News addicts may recall Kay Burley’s hectoring questioning of Chris Bryant over phone hacking, culminating in the Rhondda MP describing the Sky News presenter as “a bit dim”.
“Do you have evidence that [phone hacking is] endemic … pretty strong claim if you don’t”
And while Burley’s detractors may delight in Bryant’s demands for an apology during an interview yesterday, it remains possible these exchanges could have significance beyond the mere amusement of the Westminster village.

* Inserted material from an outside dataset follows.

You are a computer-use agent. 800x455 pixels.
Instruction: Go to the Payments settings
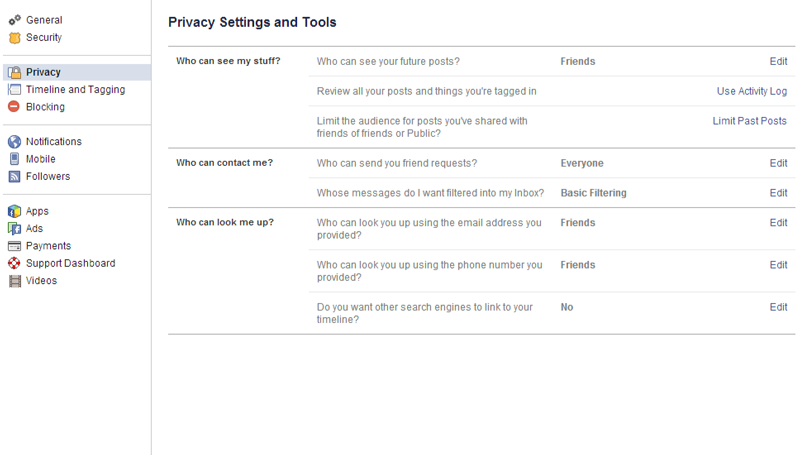point(48,246)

Indeed, Ms Burley might have more reason to play down the scandal than Murdoch’s 39% share in Sky News owners BSkyB. Below is a picture of her at a New York literati lunch in 2009, arm-in-arm with her close friend, former Labour advisor Katherine Raymond, who is thanked in the acknowledgements to Burley’s novel First Ladies:
“My heartfelt and continuing thanks to … Kath Hinton who taught me the healing qualities of champagne and shopping, especially together.”
Kath may be familiar to readers of the Telegraph as writing under her married name, Kath Hinton. If that surname sounds familiar, it should. She is married to Murdoch lieutenant Les Hinton, who was charged with the first internal hacking inquiry — and is now in a whole lot of trouble:
But attention is now turning to Hinton, 67, who headed up News International during Brooks’s and Coulson’s editorships and now runs the New York-based Dow Jones & Co., another arm of Murdoch’s sprawling News Corp . Murdoch’s long-time lieutenant, some News Corp watchers say, could end up being a high-profile casualty in the scandal. ”The person that I think is most of a problem for Murdoch is Les Hinton,” Peter Burden, author of a 2008 book about the News of the World, told Reuters.
While Sky News’ coverage of the crisis has been otherwise excellent, could Burley’s aggression to Bryant be explained by her closeness to Mrs Les Hinton?